そんな感じで勉強をしていると、お昼になったので休憩することにした。
「おっ、お昼になったな。昼飯食べようか。今日はキーマカレー作ってあるからさ、ぜひ団吉とエレノアさんに食べてもらいたいっつーか」
「おお、ありがとう。そういえばキーマカレー作るのにハマってたって言ってたね」
「ああ、俺流のレシピが完成したからな。エレノアさんはキーマカレーって食べたことあるかな?」
「きーまかれー、きーまかれー、きいたことあるけど、たべたことない」
「そっか、美味しいぞ。ちょっと準備して来るよ」
そう言って拓海がキッチンへと行った。冷蔵庫から鍋を取り出して温めているみたいだ。おお、なんだかいい香りがする。
「ダンキチ、かれーすき?」
「ああ、うん、カレーは好きだよ。絵菜に作ってもらったこともあるよ」
「ふむ、エナのかれー、きっとおいしい。ダンキチずるい」
「あはは、今度絵菜に作ってもらおうか。絵菜も美味しいって言ってもらったら喜ぶと思うよ」
「できたぜー、さぁ、二人とも食べてみてくれ」
拓海がキーマカレーを持ってきてくれた。おお、これは野菜がたっぷり入っていて美味しそうだ。

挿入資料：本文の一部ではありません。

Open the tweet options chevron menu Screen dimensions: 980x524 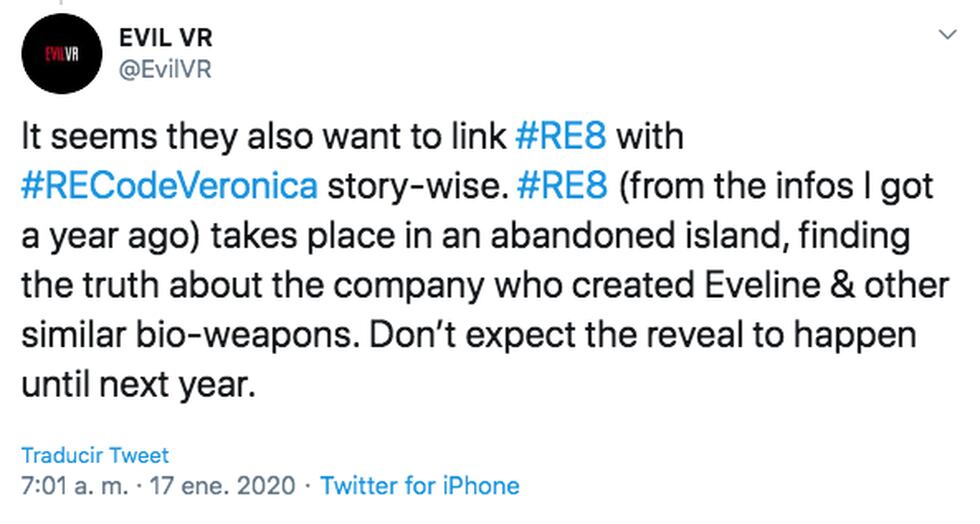[947, 35]
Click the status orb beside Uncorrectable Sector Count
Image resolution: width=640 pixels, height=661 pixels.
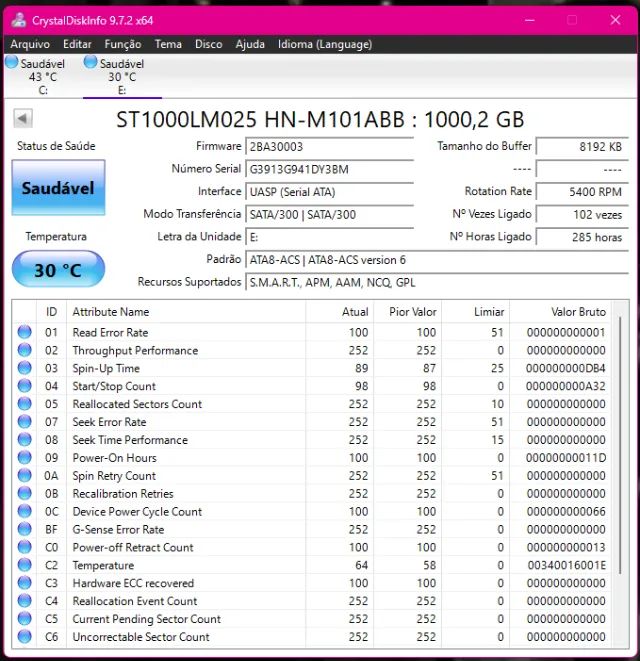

「ありがとう、じゃあ、いただきます……あ、美味しいよ。辛さもちょうどいい」
「いただきます……あ、おいしい! タクミ、おいしい!」
「あはは、よかったよ。俺のキーマカレーもいけるってことだな!」
拓海がニコッと笑った。うん、本当に美味しい。ご飯の硬さもちょうどいいし、カレーの味も抜群だ。なるほど、普通のカレーばかりではなくて、キーマカレーを作るのもいいかもしれないな。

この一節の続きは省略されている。